A stand-out example of a modern allocator with significant responsibility at a cornerstone organization that has tremendous significance, both in the region and globally.

How have you been a change agent at your organization? What are you particularly proud of?
I do not believe that a single person can
change an institution and expect a positive outcome consistently without the support of a wider group and the right catalyst. For us, that was the launch of Hassana Investment Company in 2014, which allowed us to start with a blank sheet of paper; the addition of several new elements to the existing investment team, specifically the CEO and the Head of Alternative Investments; and finally, the support we had from our board of directors. All of this allowed us to really build a culture of accountability, ownership of decisions, thoughtful challenge to status quo and intellectual curiosity. This new culture is allowing us to be focused on long-term capital creation and to make the right decisions in that time horizon. What I am proud of most is my role over the past three years in building and helping this new culture to flourish along with everyone else.
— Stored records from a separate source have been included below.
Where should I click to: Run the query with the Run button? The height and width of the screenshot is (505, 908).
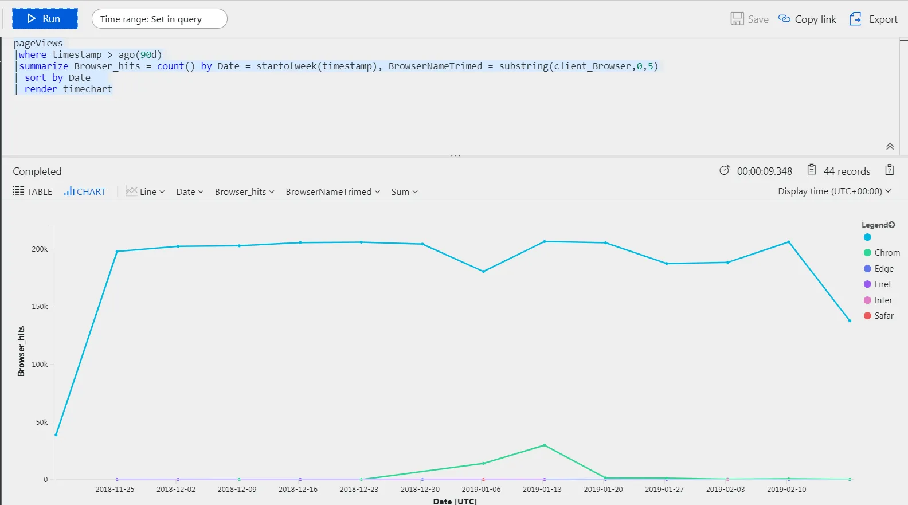point(45,19)
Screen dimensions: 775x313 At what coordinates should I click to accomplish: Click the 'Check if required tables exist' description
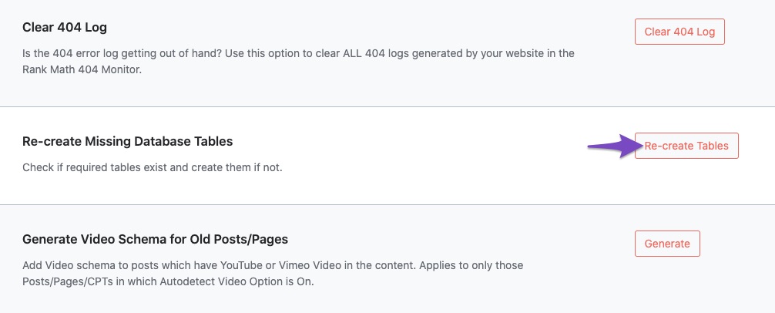pos(153,167)
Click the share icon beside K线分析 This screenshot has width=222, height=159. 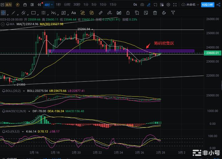(218, 5)
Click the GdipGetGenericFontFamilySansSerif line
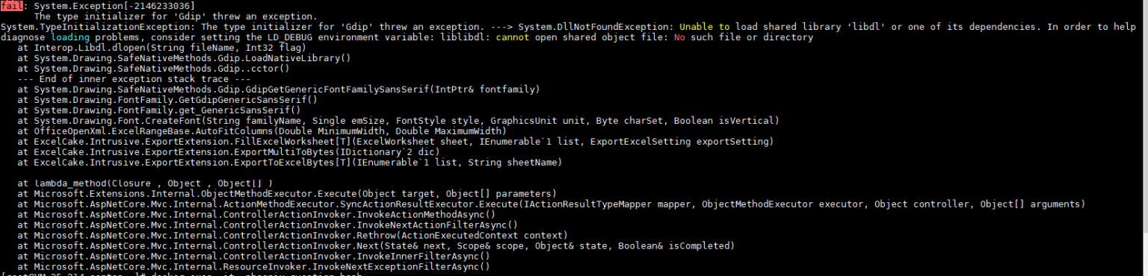Image resolution: width=1148 pixels, height=276 pixels. (278, 89)
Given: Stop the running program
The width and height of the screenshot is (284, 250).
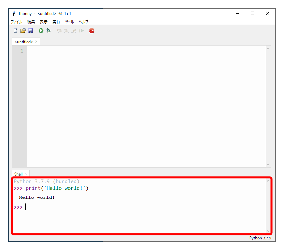Looking at the screenshot, I should [x=92, y=31].
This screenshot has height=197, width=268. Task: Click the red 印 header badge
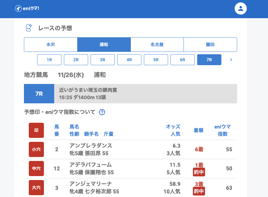tap(36, 130)

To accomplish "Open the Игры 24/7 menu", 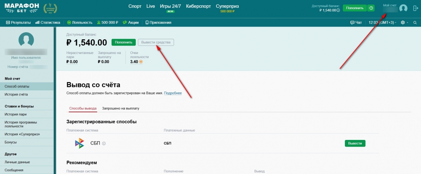I will click(170, 6).
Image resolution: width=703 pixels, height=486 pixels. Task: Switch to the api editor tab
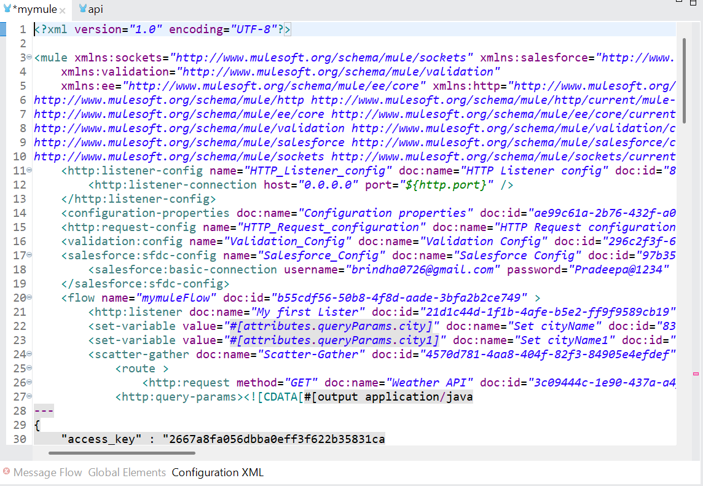[x=95, y=10]
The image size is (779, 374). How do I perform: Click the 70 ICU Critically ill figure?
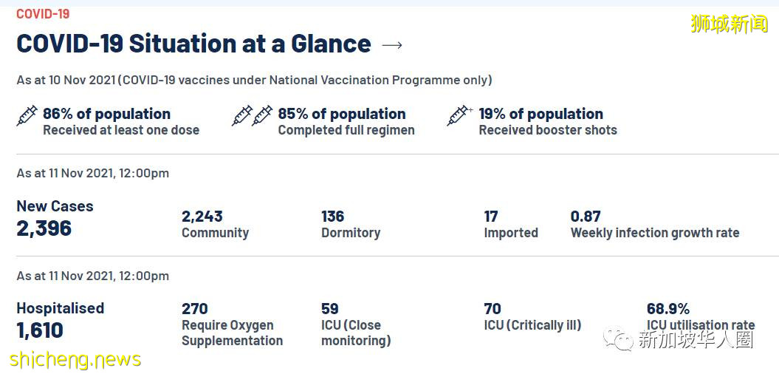[493, 308]
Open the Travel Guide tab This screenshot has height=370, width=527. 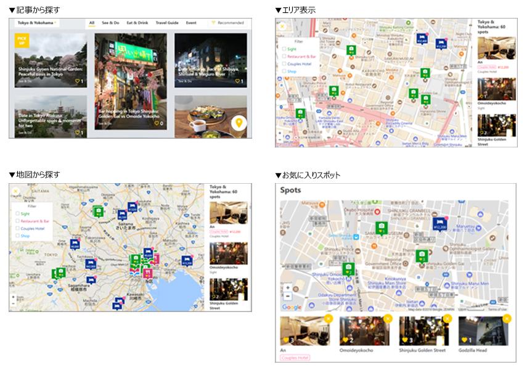point(167,23)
What is the asset class or investment that keeps you up at night, and why?
All of them; valuations overall are very high
compared to history. The source of this concern is, of course, the unclarity of how the grand monetary experiment carried out by the central banks globally will conclude, and what the long-term results will be.

What methodologies have you adopted within your institution?
Again, this a team effort here, but introducing a disciplined and objective approach to how we perform our main function of evaluating external managers. In addition, taking the time we need to really understand the external managers and engage them continuously through multiple interactions over a relatively long period (sometime over one year) to build our conviction in their ability to manage capital successfully. Our goal is to build partnerships with the external managers which will stand the test of time and continue for decades.

Where do you fall in the passive vs.
active debate?
I believe there is a role for both in the portfolio,
but as institutional investors, we need to evolve our thinking of passive vs. active in specific markets and think about which markets (public and private) are right for an active strategy vs. a passive strategy. We also need to adapt as new information comes to light as that preference may change over time.

What are the changes you’d like to see
the institutional investing community make in 10 years?
Thinking about long-term SAA, performance
measurement, and risk management from holistic portfolio perspective instead of thinking from an asset class silos perspective. In other words, how the whole should work vs. aggregating smaller portfolios characteristics.

Who is a manager you don’t currently work with whose brain you’d like to pick?
This is a difficult question to answer, but if
I am forced to choose, it will be the whole senior management of Bridgewater.

Ideally, where would that meeting take place?
Over lunch or dinner.

What is the software investment tool
that helps you most?
Excel and access to data.

What would improve the relationship
between you and managers?
Being a good listener and humble; this applies to both sides.

Why did you choose your current path?
I learn new things every day, which is exciting.
Plus, I get the chance to meet with the titans of the industry.